2人きりというケースも多いプロポーズと違って、「結納」は両家の家族がそろって公に結婚の約束をする儀式です。どちらの家族にも記念に残る式になるよう、結納返しについてもきちんと押さえておきましょう。
結納返しとは「女性の家から男性の家へのお返し」
男性の家から女性の家へ、結納品や結納金を持参することはよく知られていますが、「結納返し」はこれに対する御礼の印として、女性の家から男性の家へお贈りするものです。結納品・結納金と同じように複数の品目があり、地方によってもその内容や意匠は違ってきます。ここでは、「関東式」「関西式」における正式な結納返しのごく一般的な例を挙げてみましょう。
結納返しの品目
目録
結納返しの品の内容を記したものです。
熨斗(のし)
本来は「干しアワビを伸したもの」ですが、近年は紙で模したものが一般的です。関西式では鶴の水引飾りをつけます。
御袴料(おんはかまりょう)
「男性の袴(はかま)を仕立てるお金」からきているもので、婚礼準備に充てるためのお金を包みます。お金に代えて服飾などの記念品を贈ることも多いようです。関西式では松の水引飾りをつけます。
子生婦(こんぶ)
成長が早く繁殖力の強い昆布にあやかり「子宝に恵まれますように」との願いが込められています。関西式では見られません。
寿留女(するめ)
長持ちする保存食であり、かめばかむほど味が出ることから「花嫁が永く嫁ぎ先へ留まり、幸せな家庭を築けるように」との願いが込められています。関西式では見られません。
友白髪(ともしらが)
白い麻糸を白髪に見立てたもの。「ともに白髪になるまで夫婦円満に」との願いが込められており、一対用意します。関西式では見られません。
末広(すえひろ)
末広がりでおめでたい「扇子」のこと。白無地のものを一対用意します。関西式では亀の水引飾りをつけます。
家内喜多留(やなぎだる)
宴席の酒肴(しゅこう)に充てるお金のこと。関西式では「酒料」「肴料」に分け、酒料には竹の水引飾り、肴料には梅の水引飾りをつけます。

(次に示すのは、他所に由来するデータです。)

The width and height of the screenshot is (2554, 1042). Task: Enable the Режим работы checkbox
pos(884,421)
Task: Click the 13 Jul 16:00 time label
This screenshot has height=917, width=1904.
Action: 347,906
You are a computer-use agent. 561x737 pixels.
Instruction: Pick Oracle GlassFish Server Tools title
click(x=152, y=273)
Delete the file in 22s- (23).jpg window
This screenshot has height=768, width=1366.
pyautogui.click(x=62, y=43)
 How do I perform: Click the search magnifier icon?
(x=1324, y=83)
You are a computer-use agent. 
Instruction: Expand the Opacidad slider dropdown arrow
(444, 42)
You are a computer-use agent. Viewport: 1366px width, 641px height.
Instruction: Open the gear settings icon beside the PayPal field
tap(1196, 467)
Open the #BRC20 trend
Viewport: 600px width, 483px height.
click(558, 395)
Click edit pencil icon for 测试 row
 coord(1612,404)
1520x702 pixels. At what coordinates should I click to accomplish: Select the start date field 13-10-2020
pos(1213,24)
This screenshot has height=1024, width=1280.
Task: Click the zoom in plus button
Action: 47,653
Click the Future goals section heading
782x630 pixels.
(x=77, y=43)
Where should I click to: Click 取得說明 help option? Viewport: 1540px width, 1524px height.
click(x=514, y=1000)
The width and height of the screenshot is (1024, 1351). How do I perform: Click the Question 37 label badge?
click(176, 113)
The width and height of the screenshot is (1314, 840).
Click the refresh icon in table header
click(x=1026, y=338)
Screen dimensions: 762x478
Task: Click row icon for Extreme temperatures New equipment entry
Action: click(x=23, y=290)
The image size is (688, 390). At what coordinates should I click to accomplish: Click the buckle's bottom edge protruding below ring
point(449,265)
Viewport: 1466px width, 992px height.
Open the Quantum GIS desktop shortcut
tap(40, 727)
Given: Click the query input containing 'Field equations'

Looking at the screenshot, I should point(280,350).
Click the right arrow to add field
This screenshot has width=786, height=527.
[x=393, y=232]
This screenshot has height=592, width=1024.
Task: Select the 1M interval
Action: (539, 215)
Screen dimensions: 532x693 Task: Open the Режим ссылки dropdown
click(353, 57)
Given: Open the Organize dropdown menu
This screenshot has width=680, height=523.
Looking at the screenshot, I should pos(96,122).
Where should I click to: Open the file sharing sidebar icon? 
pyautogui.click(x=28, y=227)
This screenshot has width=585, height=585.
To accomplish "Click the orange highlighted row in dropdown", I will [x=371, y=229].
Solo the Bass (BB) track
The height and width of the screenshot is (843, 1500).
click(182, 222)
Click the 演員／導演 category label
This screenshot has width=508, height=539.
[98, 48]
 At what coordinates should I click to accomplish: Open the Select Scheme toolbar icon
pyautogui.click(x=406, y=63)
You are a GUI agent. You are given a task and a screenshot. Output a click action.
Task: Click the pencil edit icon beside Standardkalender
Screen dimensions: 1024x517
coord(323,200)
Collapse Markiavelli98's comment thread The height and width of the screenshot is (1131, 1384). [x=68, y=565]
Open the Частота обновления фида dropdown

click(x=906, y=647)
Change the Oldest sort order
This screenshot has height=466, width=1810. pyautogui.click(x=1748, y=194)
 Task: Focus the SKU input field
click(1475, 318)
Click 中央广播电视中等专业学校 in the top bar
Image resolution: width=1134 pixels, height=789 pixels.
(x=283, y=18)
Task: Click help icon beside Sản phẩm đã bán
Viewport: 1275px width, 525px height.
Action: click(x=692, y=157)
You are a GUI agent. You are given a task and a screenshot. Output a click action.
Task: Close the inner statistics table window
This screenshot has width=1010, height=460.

この他に、家族・親族の名前と住所を書いた「家族書・親族書」や、受け取りの印である「受書」を用意することもあります。
結納の簡略化に伴って結納返しもさまざまに
近年、結納の儀式や記念品が簡略化されるに従って、結納返しにも「熨斗・末広・御袴料(または服飾などの記念品)の3点のみ」や、「記念品のみ」などといったスタイルがよく見られるようになりました。関西では基本的に結納返しの慣習がない地域もあるようです。
結納返しの価格・金額は「結納品と同程度かやや控えめ」に
結納返しはその名の通り「お返し」
結納返しが、いただいた結納金や結納品より見るからに高価ですと新郎となる男性や家族が恐縮してしまいますし、その後のお付き合いにも響きかねません。いただいたものと同程度か、やや控えめな価格・金額にするのが一般的です。詳しくは、こちらの記事も参考にしてみてください。
結納返しの相場やのしの種類について
結納返しを贈るタイミング
本来、結納の後日に改めて新郎となる男性の家へ結納返しを持参するのが正式ではありますが、家同士が遠い場合ですとそれも大変なせいか、最近では「結納と同時に結納返しも済ませる」ケースが多くなっているようです。